**THE RECORDS:**
▬▬▬
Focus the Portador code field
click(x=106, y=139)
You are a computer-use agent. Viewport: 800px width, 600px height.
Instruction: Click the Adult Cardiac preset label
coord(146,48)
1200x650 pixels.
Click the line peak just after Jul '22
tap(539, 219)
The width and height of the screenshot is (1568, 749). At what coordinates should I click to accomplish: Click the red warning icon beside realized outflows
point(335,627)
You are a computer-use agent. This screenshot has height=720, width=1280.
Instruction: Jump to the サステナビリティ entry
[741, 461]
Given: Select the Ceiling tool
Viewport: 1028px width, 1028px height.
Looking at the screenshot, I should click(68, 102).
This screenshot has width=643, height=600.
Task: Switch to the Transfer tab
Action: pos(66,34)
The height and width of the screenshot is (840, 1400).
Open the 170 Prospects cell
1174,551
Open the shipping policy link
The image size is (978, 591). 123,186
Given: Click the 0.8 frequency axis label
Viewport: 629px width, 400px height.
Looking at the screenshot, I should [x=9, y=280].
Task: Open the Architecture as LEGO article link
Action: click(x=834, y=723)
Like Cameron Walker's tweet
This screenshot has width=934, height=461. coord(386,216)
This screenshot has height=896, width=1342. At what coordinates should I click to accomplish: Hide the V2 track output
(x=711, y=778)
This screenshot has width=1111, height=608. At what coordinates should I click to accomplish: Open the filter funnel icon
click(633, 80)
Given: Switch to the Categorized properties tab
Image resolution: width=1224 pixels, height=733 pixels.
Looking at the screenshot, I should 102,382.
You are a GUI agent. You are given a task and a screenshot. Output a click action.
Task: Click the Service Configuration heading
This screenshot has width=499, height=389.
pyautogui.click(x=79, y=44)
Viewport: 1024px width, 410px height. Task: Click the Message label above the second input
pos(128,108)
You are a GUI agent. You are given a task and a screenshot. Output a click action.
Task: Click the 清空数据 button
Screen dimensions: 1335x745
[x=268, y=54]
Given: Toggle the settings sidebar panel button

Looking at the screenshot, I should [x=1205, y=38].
▬▬▬
**YOUR OBJECTIVE:** The output consists solely of the lines from the line that contains "Task: Click the Service Configuration heading" through the final line of the data.

**SOLUTION TO THIS PROBLEM:**
Task: Click the Service Configuration heading
This screenshot has width=499, height=389.
pyautogui.click(x=79, y=44)
Viewport: 1024px width, 410px height. Task: Click the Message label above the second input
pos(128,108)
You are a GUI agent. You are given a task and a screenshot. Output a click action.
Task: Click the 清空数据 button
Screen dimensions: 1335x745
[x=268, y=54]
Given: Toggle the settings sidebar panel button

Looking at the screenshot, I should [x=1205, y=38].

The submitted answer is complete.